Nieuws

Drones, leuk speelgoed of een gevaar in de lucht?

HARDERWIJK - Bijna-botsingen tussen vliegtuigen en drones, zoals in mei 2013 boven Harderwijk, zijn gelukkig nog steeds zeldzaam, maar het aantal incidenten neemt wel toe. Dat stelt de Inspectie Leefomgeving en Transport (ILT) in een dinsdag gepubliceerd rapport.
Onbemande van afstand bestuurde luchtvaartuigjes, in de volksmond bekend als drones, worden steeds populairder. Voor een paar tientjes koop je er al een in de speelgoedwinkel en een professioneler ogende Jamara Q-drohne AHP Quadrocopter + Camera kost bij een bekende internetwinkel net geen 130 euro. Uiteraard zijn er nog (veel) duurdere exemplaren, maar het geeft aan dat wie zich even piloot-op-afstand wil voelen geen dikke beurs hoeft te hebben.
Een goed pilotengevoel is wel een voorwaarde, getuige incidentele krantenberichten en oproepen op lantaarnpalen van sneue drone-eigenaars die hun speeltje tijdens een vlucht ineens in de verte zagen verdwijnen. Foetsie weg. En dan zijn er natuurlijk de leuke blooperfilms. Bijvoorbeeld van een bruiloft waar een gast met een drone een huwelijk wil filmen, maar het toestelletje in een duikvlucht het kersverse bruidspaar torpedeert.

Bijna-botsingen

De - letterlijke - vlucht die de toestelletjes de laatste jaren nemen, is een bron van zorg van de ILT. Waren er in 2012 nog 8 incidenten, in 2013 waren dat er 15 en in 2014 27. In een aantal gevallen ging het om bijna-botsingen, zoals in mei 2013 boven Harderwijk waar een lestoestel op 1400 meter hoogte een drone zag langsflitsen. Tijd om uit te wijken was er niet meer, aldus de instructeur. Het scheelde meters.
Het incident bij Harderwijk wordt zo serieus genomen dat het wordt onderzocht door de Onderzoeksraad voor Veiligheid. Wie de drone bestuurde is tot op heden niet bekend.

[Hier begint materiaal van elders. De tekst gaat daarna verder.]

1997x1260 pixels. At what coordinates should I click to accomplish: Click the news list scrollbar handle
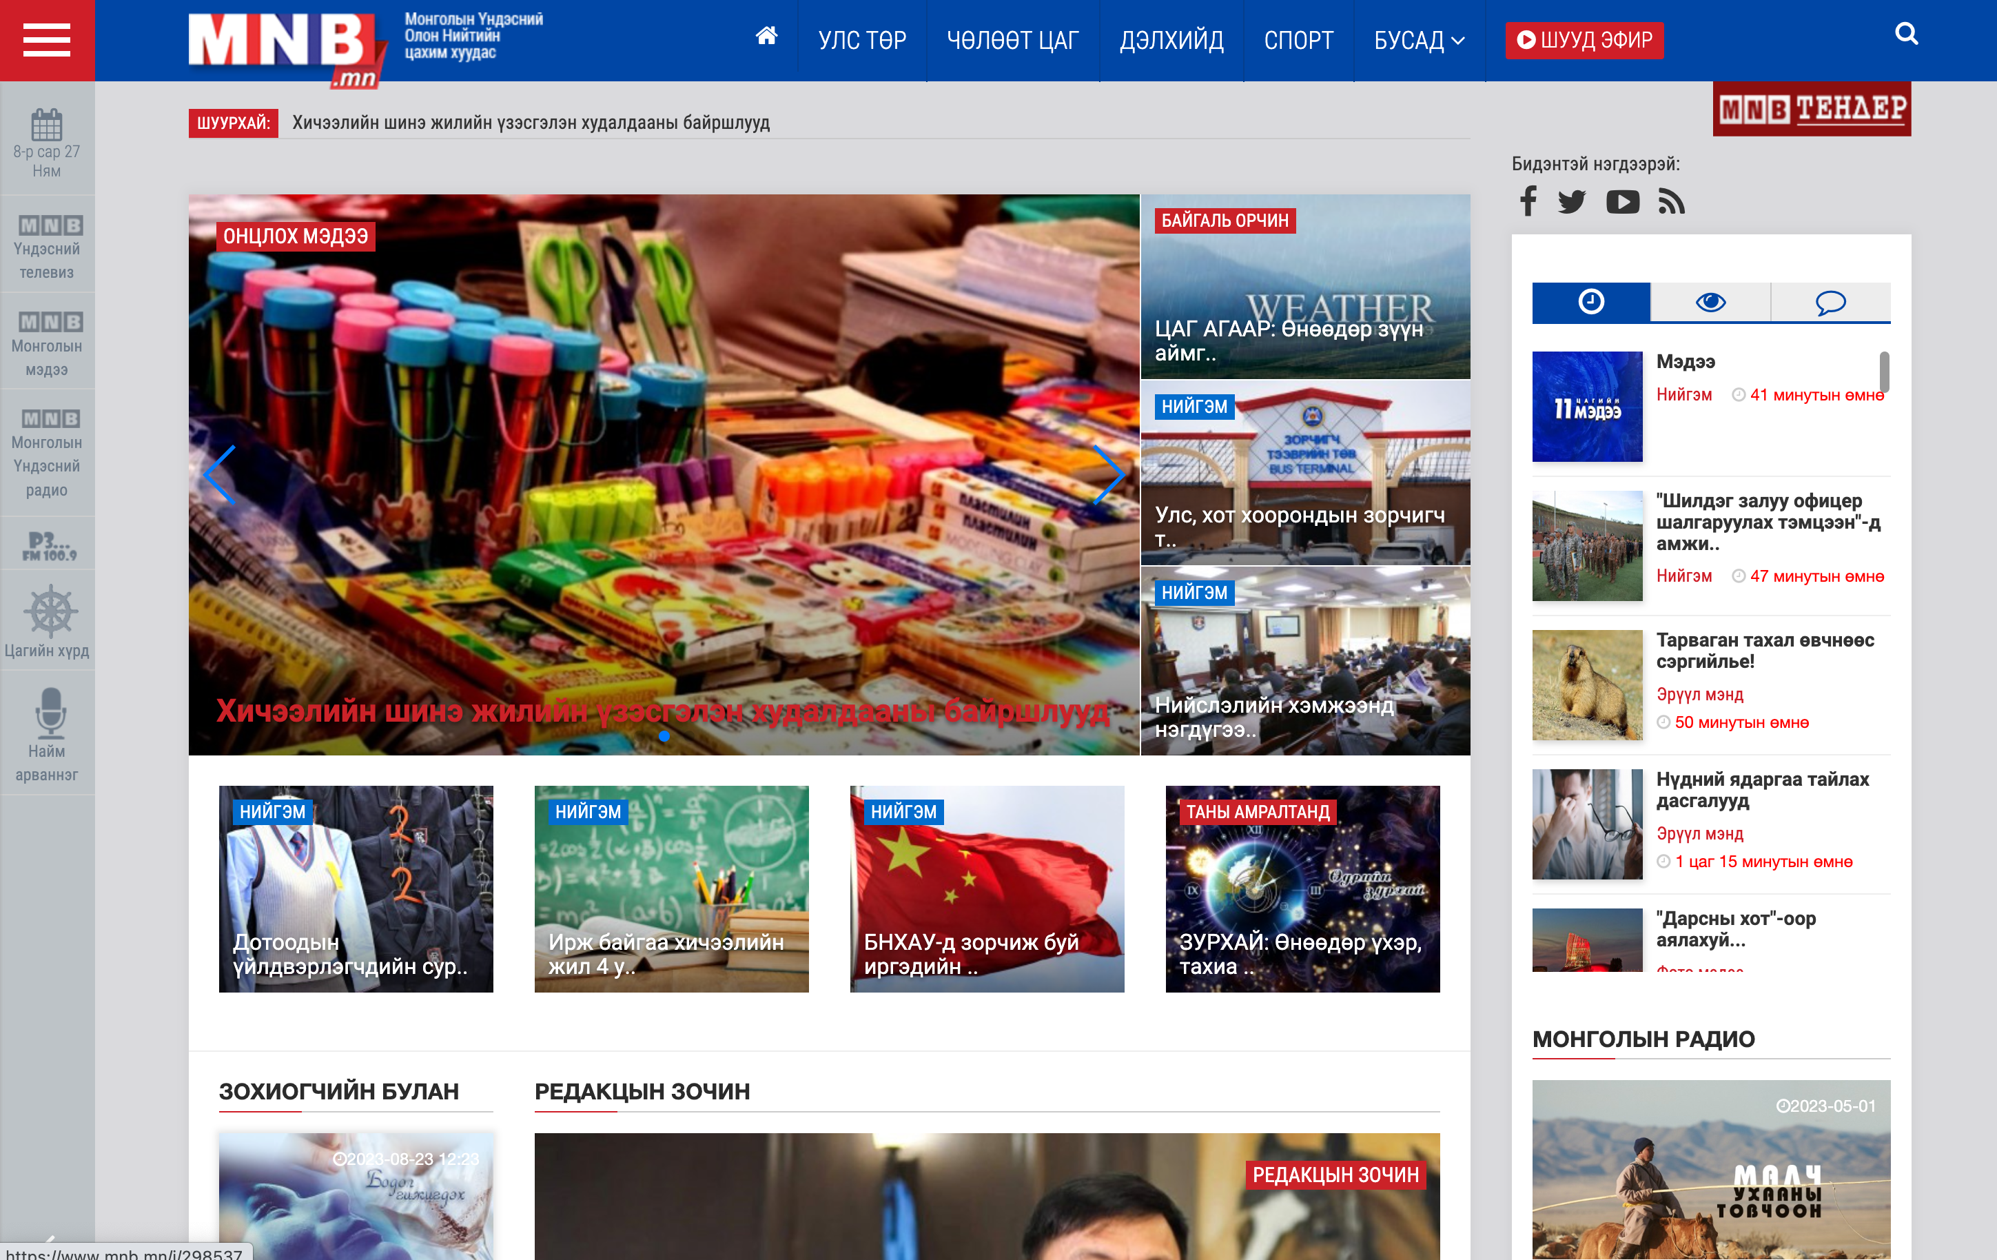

Alleen vliegen met ontheffing

Overigens maakt de inspectie een onderscheid tussen twee vormen van gebruik. De recreatieve, waarbij met (model)luchtvaartuigen tot en met 25 kilo wordt gevlogen, en professionele met een gewicht tot 150 kilo. Deze toestellen worden aangeduid met de afkorting RPAS (Remotely Piloted Aircraft Systems). Voor het vliegen met RPAS is een ontheffing nodig van de inspectie. Dergelijke drones worden onder meer gebruikt voor professionele luchtfotografie en inspecties.
Kijkend naar de 27 meldingen in 2014 hadden er negen betrekking op modelvliegtuigjes en twaalf op professionele drones (RPAS). In negen gevallen was niet duidelijk welk type drone bij het incident betrokken was. Veel incidenten waren eenzijdig: bijvoorbeeld een crash van de eigen drone. Die crashes gebeurden binnen de voorgeschreven veiligheidszone, waarbij een afstand in acht moet moet worden genomen van 150 meter tot mensen, wegen en gebouwen.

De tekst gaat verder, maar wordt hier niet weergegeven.